1\. Your “real” identity - the one to which your “real” phone number and
Social Security number are linked - is for banking, buying a house, trading
stocks, paying utility bills, e-commerce, car registration, life insurance,
and so on.

2\. Never do or say anything online that would reveal your “real” identity in
any way. There’s a surprisingly broad spectrum of activities which might
reveal your identity. Don’t take selfies next to your (or my) car. Don’t take
selfies next to home. Better yet, don’t take selfies at all. Don’t geotag
anything. Don’t “check into” places. Don’t mention your first name. Don’t be
telling anyone about your real birthday. Build an impenetrable firewall
between “the internet” and your “real identity”, and keep it in good repair.

3\. All identities other than the “real” one are throwaway. Use a different
e-mail address, phone number, and name for each website. Never use the same
pseudonym more than once.

4\. Don’t tell your real-life friends anything about your “other” identities.
Don’t use social media under your “real” identity. This way, the two can never
be linked.

5\. Don’t be afraid to periodically “pull a _why” on your pseudonymous
identities. The forest of “yous” will grow thick and lush, and will need a
preventive burn every now and again in order to avoid an uncontrollable
conflagration later. Delete what you can; abandon what you can’t. Move on and
move up.

6\. If you ever feel compelled to make an exception to the rule, come talk to
me before you make the decision. Chances are that I’ll be able to hear you out
and make a convincing case against breaking rules 1-5.
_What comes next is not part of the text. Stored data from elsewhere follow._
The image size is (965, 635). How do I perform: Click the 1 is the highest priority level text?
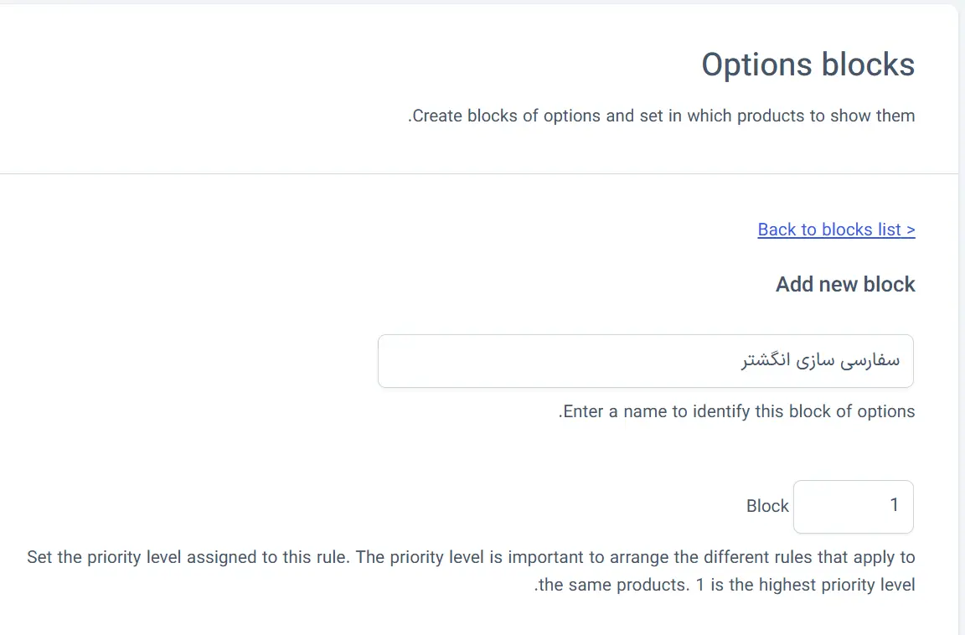(806, 585)
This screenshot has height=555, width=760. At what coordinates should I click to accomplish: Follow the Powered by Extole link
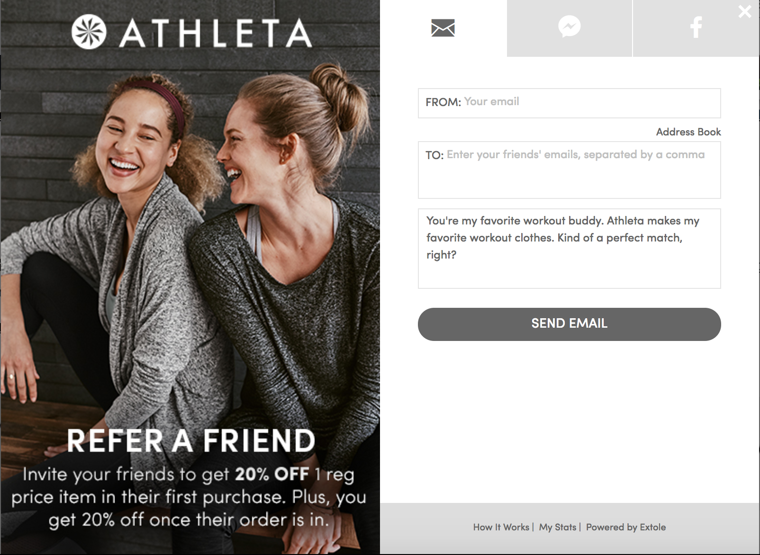tap(625, 527)
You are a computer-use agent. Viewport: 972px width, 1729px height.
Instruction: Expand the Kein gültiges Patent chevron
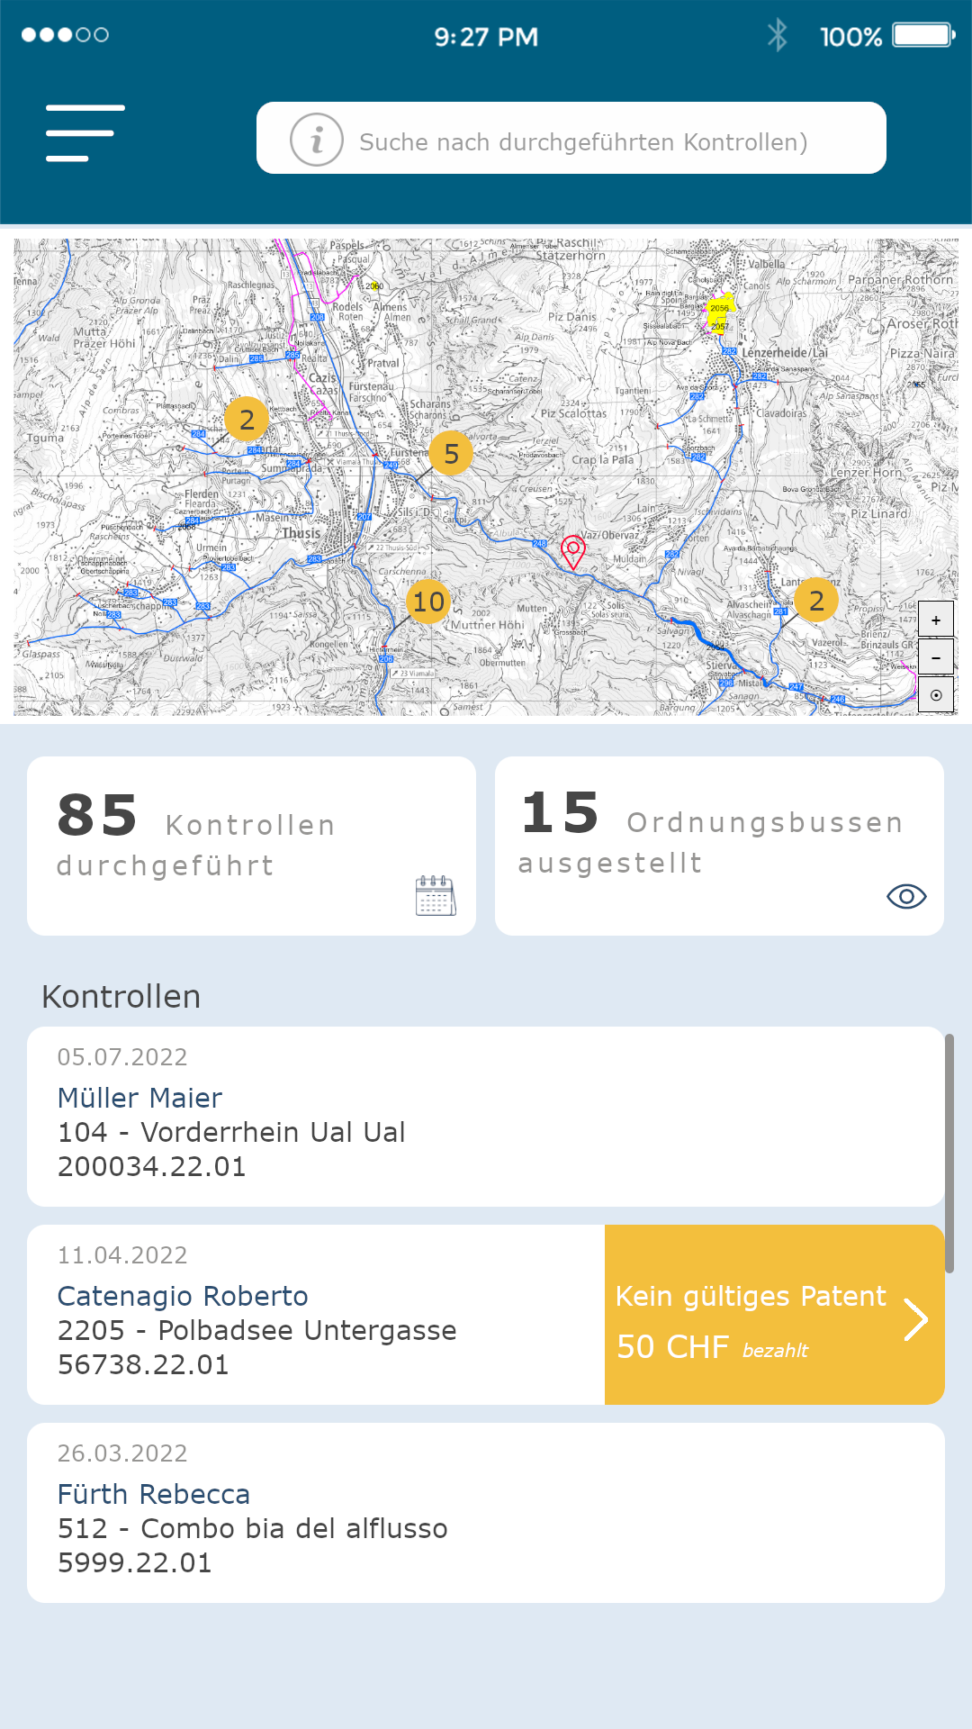coord(915,1320)
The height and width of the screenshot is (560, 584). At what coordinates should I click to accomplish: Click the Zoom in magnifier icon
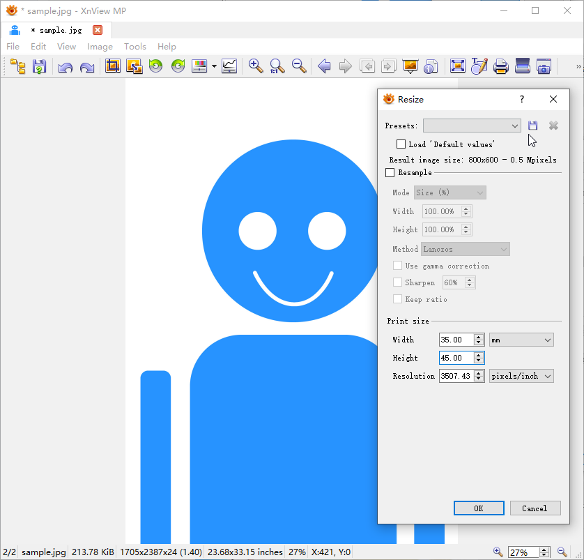[256, 66]
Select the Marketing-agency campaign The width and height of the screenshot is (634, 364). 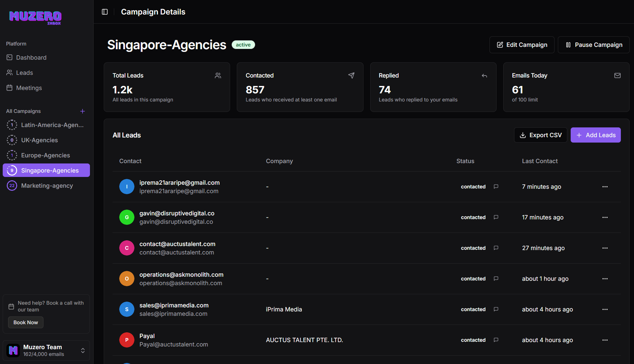pos(47,186)
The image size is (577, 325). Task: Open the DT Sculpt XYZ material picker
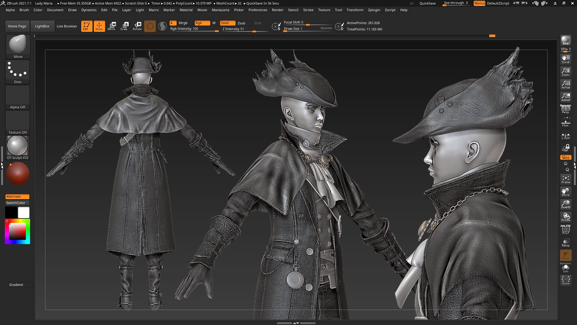(18, 147)
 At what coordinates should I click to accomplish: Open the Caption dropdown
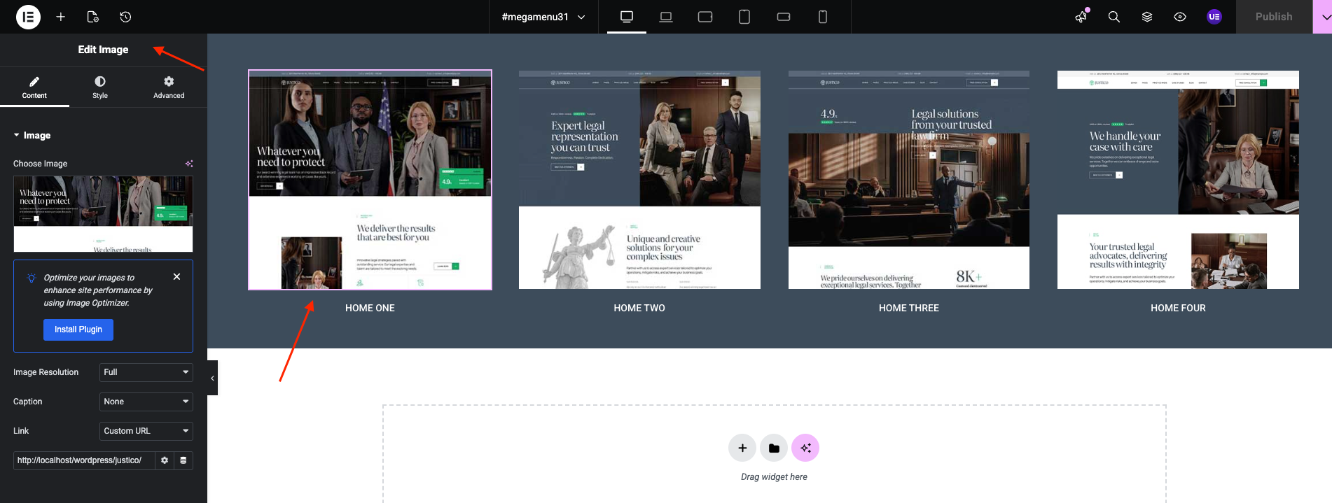pos(146,402)
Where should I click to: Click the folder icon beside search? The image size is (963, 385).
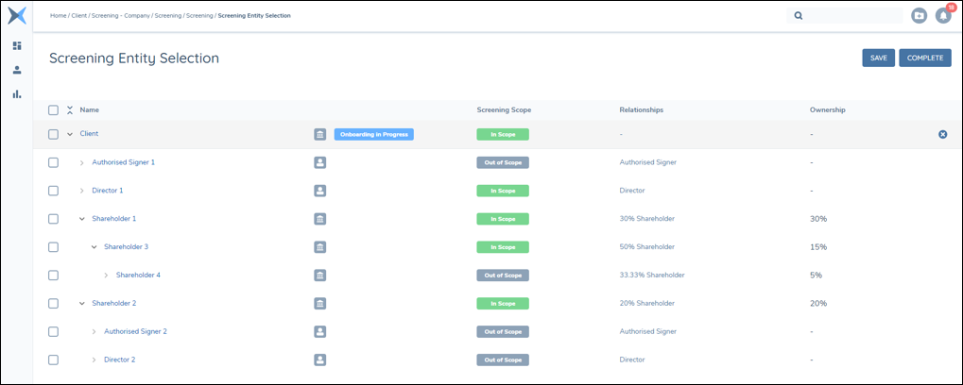click(919, 16)
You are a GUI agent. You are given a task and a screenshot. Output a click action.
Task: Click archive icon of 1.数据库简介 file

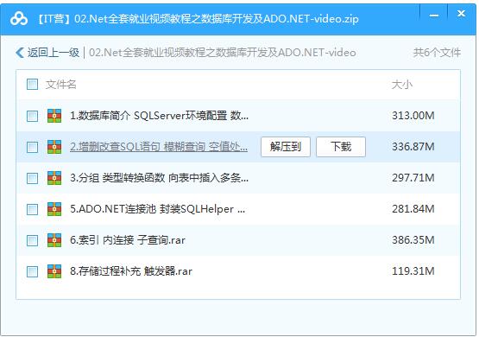click(x=54, y=116)
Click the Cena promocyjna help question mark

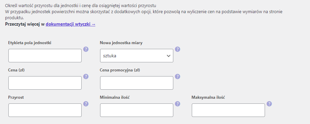[x=178, y=76]
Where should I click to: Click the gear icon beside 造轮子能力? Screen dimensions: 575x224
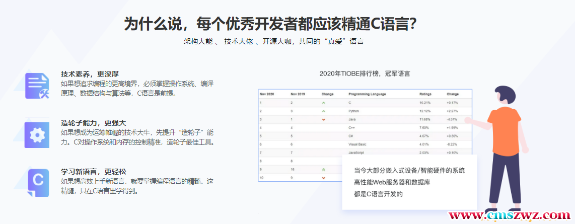(x=37, y=134)
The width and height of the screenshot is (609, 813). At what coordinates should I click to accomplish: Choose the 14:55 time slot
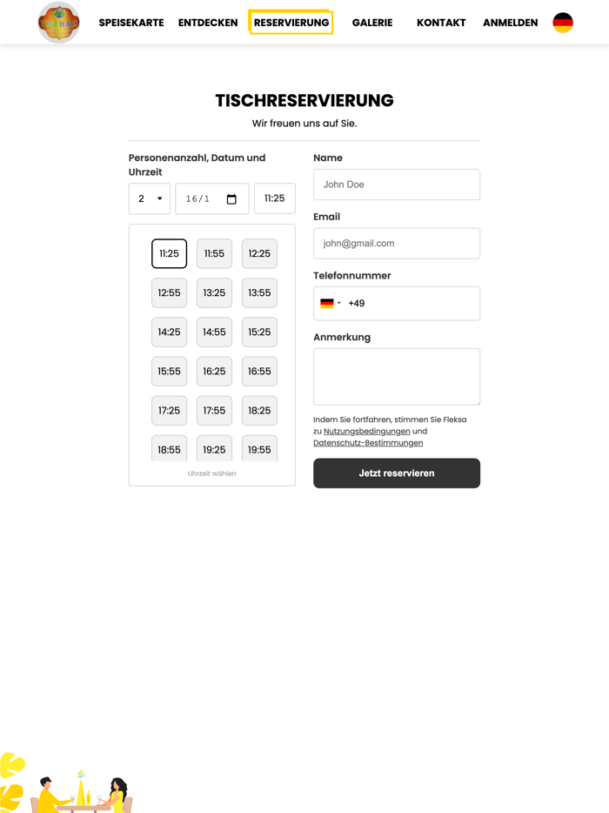[x=214, y=333]
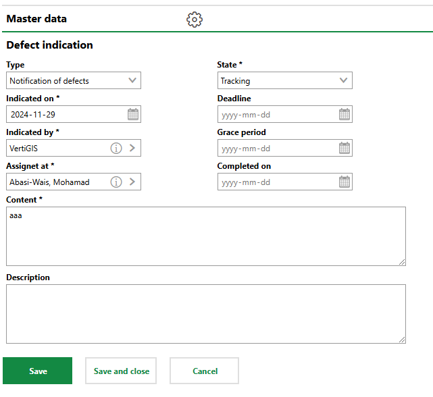This screenshot has height=397, width=433.
Task: Open calendar picker for Grace period
Action: tap(345, 149)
Ever since I’ve come up with these ground rules, I’ve slowly wound down my own
social media presence. I have set up an alter ego under which I’m conducting
my open source and other online activities. When asked why I don’t use my
“real name” GitHub for anything but work, I say that this is my way of keeping
things separate for the sake of sanity and safety. People nod their
understanding, but they don’t really get it, and that’s okay. They can’t
possibly get to know every side of me.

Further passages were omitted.